Google Open Sources Updater 174
Jamie noticed the news that Google Update is now Open Source. The article acknowledges the privacy and security concerns of an application that is always running in the background of your machine, and authorized to install new software. And Google made the logically obvious conclusion that releasing the source code would alleviate those concerns.
Re:For the love of god (Score:5, Informative)
Here's a wild and crazy idea. You could disable the Google Updater Service via Control Panel\Administrative Tools\Services. I know.... I know.... radical, but it actually works. Imagine that.
Re:For the love of god (Score:5, Informative)
Of course, it will be reinstalled within a few hours if you run another Google program. On my Mac I just changed permissions on the
Re:For the love of god (Score:5, Informative)
Re:how to remove googleupdate.exe? (Score:1, Informative)
Find the service name in the Windows Service Browser (find googleupdate in the service list and double-click. It'll be named googleupdate followed by a bunch of random characters). Open a DOS prompt.
Enter this command: INSTSRV REMOVE
That will delete the service, then you can delete the GoogleUpdate folder from your Program Files.
This will work for any other unwanted service as well.
Re:how to remove googleupdate.exe? (Score:2, Informative)
Find the service name in the Windows Service Browser (find googleupdate in the service list and double-click. It'll be named googleupdate followed by a bunch of random characters). Open a DOS prompt. Enter this command: INSTSRV REMOVE That will delete the service, then you can delete the GoogleUpdate folder from your Program Files.
This will work for any other unwanted service as well.
The command is:
INSTSRV servicename REMOVE
Re:For the love of god (Score:4, Informative)
I never gave GE my password. I'm not sure what the workaround is for Windows.
Similar. Using the CACLS command line tool, or the Security dialog in file properties, remove all file permissions for all users except the "delete" and "read attribute" permissions.
Read attribute might be able to go too, I haven't tested - but the above will make it so that the file can't be updated, can't be executed, but can still be deleted when you want to.
Re:A Bad Idea Made Worse (Score:3, Informative)
Second, there's in this the now-typical Google 'we rule the world' attitude in this--much like that at Microsoft fifteen years ago. Why should Goggle applications has an always running updater while other don't? Not even Apple makes that sort of demands and OS X is one heck of a lot more important to a Mac than anything Google might do.
Wait, what?
I don't know about OS X, but apple products on Windows absolutely demand this and a lot more. After installing itunes, I found I had "iTunesHelper.exe", "mDNSResponder.exe" and "iTunesService.exe", and the quicktime launcher always running in the background. When I disable them they come back every time I run iTunes (save the qt launcher) - and stay running after itunes is closed.
When I update iTunes, quicktime takes over all of my browser preferences again which means I have to spend time reverting them. Not to mention reinstalling its always-running launcher and updater. Every. Fscking. Time.
So when looking for an example of companies that don't "demand" to have their apps running, you'll want a better example than Apple.
Re:concerns alleviated... (Score:3, Informative)
Still would not validate.
Theirs is digitally signed and has date stamps in.
I think the only options is to use something like bindiff, which excludes comparisons of much of the PE metadata.
Re:concerns alleviated... (Score:3, Informative)
The unique ID is just a random number. How does that let Google tie your IP address to an advertising profile better than, say, a regular cookie?

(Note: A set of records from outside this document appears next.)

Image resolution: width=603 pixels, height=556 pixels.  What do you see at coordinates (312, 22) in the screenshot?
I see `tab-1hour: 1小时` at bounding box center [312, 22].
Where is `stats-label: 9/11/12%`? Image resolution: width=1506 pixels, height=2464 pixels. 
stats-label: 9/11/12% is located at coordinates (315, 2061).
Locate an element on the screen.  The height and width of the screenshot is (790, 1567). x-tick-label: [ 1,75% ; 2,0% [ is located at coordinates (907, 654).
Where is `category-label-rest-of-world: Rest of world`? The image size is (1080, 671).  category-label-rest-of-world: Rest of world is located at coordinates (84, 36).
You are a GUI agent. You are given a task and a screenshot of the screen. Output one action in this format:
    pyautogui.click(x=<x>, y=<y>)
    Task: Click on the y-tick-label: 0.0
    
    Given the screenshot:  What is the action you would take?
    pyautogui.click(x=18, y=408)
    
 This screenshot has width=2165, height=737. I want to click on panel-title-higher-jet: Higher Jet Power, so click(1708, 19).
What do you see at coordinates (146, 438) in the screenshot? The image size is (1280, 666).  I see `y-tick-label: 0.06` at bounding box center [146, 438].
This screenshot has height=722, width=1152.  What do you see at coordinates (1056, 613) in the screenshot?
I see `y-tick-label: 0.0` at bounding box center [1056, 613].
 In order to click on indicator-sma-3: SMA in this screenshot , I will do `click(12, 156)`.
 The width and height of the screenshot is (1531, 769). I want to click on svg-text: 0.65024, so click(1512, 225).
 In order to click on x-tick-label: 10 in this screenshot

Say the logs look like this:
17.205.76.119: update request from uid 229782969
17.205.76.119: log in to gmail as Joe User
17.205.76.119: request 1x1 dissident-456713.png
17.205.76.119: request google-analytics for site americanidol.com
continues for 1 week
17.205.76.119: update request from uid 229782969
Since there were no other updates from your IP they know you aren't behind a proxy. They can tell with high probability that everything done from that IP during the week is attributable to you. For advertising purposes they might not even care if it is not entirely correct as long as it makes their ads more targeted. Even if they can say there's an 80% probability that user from this IP were "Joe User-ish" that helps them.
In reality google might do nothing negative with this information, but they could, and if this were China for instance Joe User might be linked as dissident 456713 and locked up. Because of a random number. The reality is that "non-personally identifying information" or "anonymous usage data" is almost always uniquely attributable to you.
If you were building an auto-updater, you'd probably be interested in knowing how many people had your app installed too. That way you know if people uninstall the app you're doing something wrong!
If I were building an auto-updater I would have a URL for instance "http://my.domain.com/currentVersion/productName" that just returns the current build ID.
If I were building a spyware I would have the updater send me other information, like an ID or a timestamp, or a user name, or whatever. If I had the world's largest commercial database on user this would be a tempting option.
If I wanted to know if people were uninstalling my app I might have it contact my site on uninstall, or better give the user a dialog asking why they are installing it and the option to send a comment.